English semi-opera is a strange beast: a story broken up and illustrated by music. Once you settle into it, the shuttling rhythm between music and story is surprisingly and undeniably charming, constantly provoking the imagination and beguiling the ear by turns. Vox Luminis’ residency at this year’s Aldeburgh Festival, having begun with Bach and moved on to a mixed programme of Tallis, Byrd, White, Morley, Purcell and Britten, culminated in an infectiously joyous King Arthur, directed with skill by Vox Luminis’ own Lionel Meunier. As the singers’ warm vocal colours explored the richness of Snape’s acoustic, in an atmosphere of gloriously secure, skilful musicianship (with some musicians playing several different period instruments), the genre-busting strangeness of it all just added to the fun.

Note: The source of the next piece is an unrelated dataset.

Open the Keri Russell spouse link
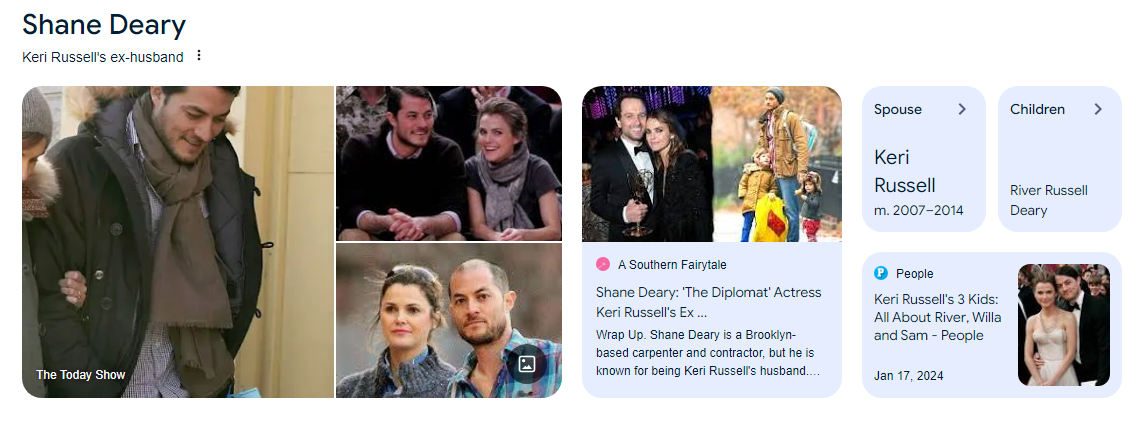The height and width of the screenshot is (421, 1144). click(905, 171)
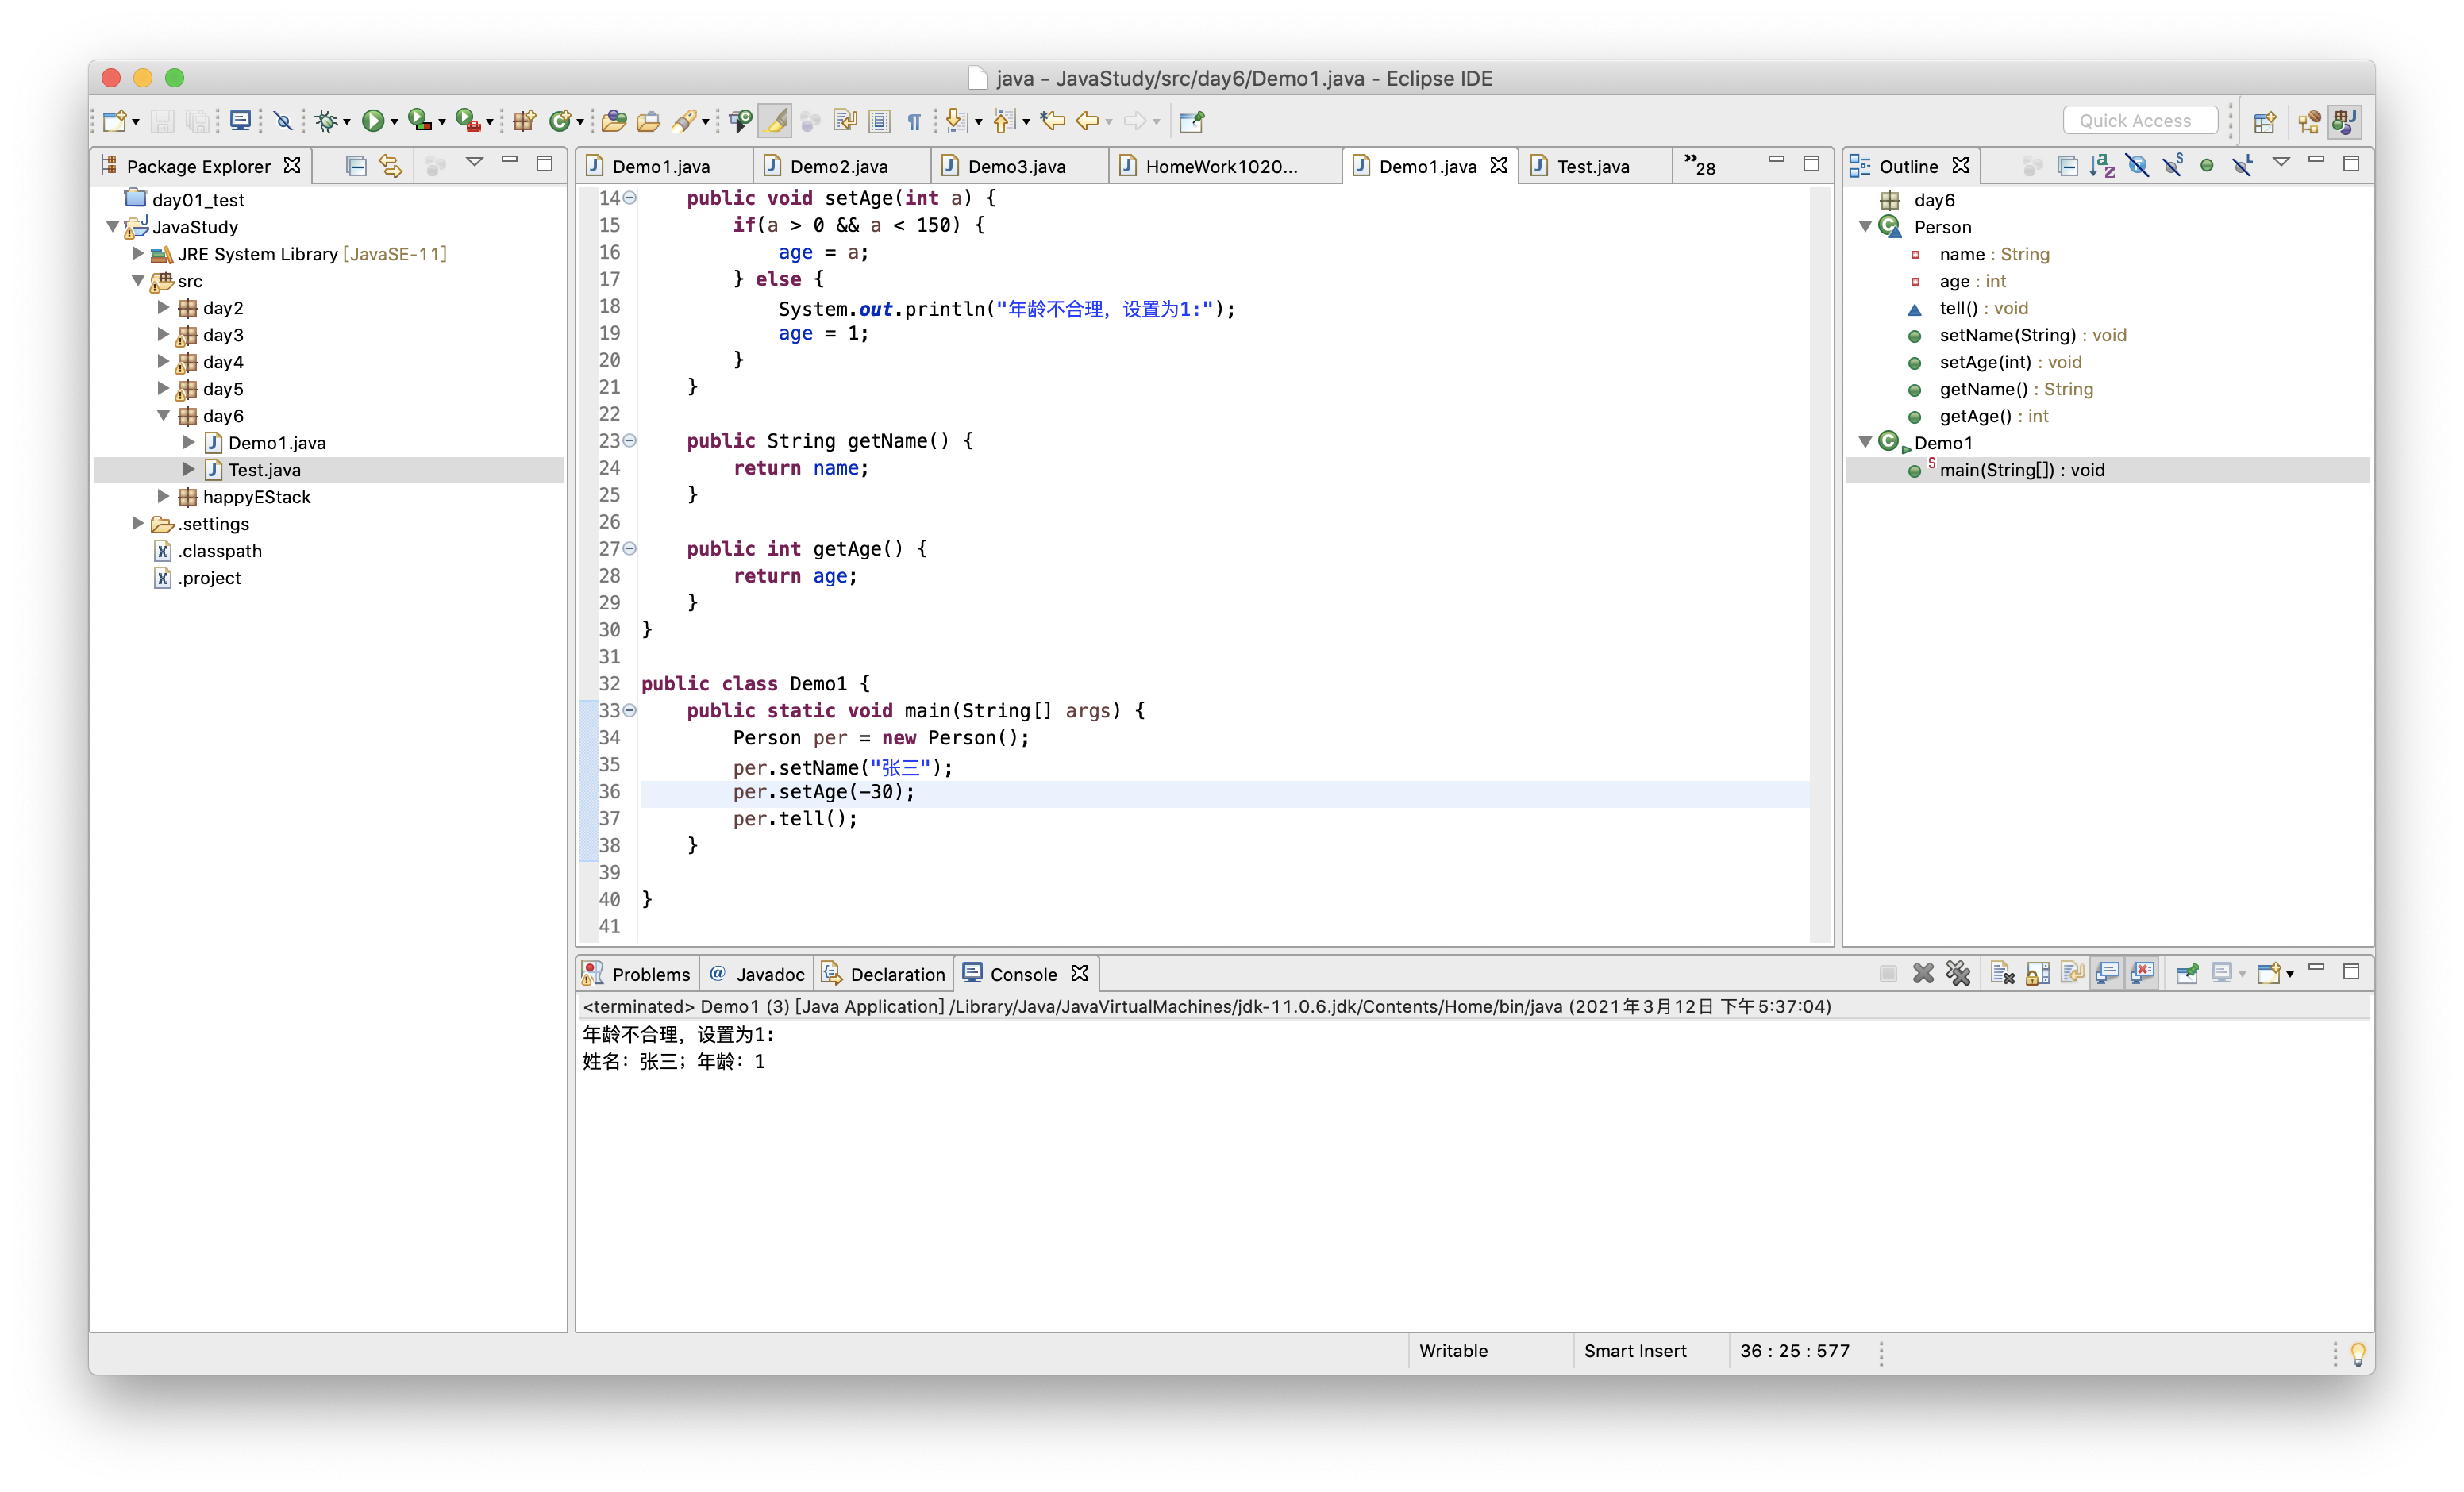Click the Save file icon in toolbar
Viewport: 2464px width, 1492px height.
(x=160, y=120)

Click here to read my full review on Bachtrack.
Resources:
- Click here to read Dryden’s libretto
- Click here to see Betterton’s wry Prologue, as well as the rest of the libretto
- Useful history of the work from the Camelot Project at the University of Rochester
- Programme note by Lindsay Kemp, and libretto, from a 2009 performance at the Barbican
- Interrogating “King Arthur”: A contrapuntal prologue, Caryl Clark and Brian Corman, from Restoration: Studies in English Literary Culture, 1660-1700 Vol. 34, No. 1/2 (Spring – Fall 2010), pp. 1-4 [available to read online for free at JSTOR]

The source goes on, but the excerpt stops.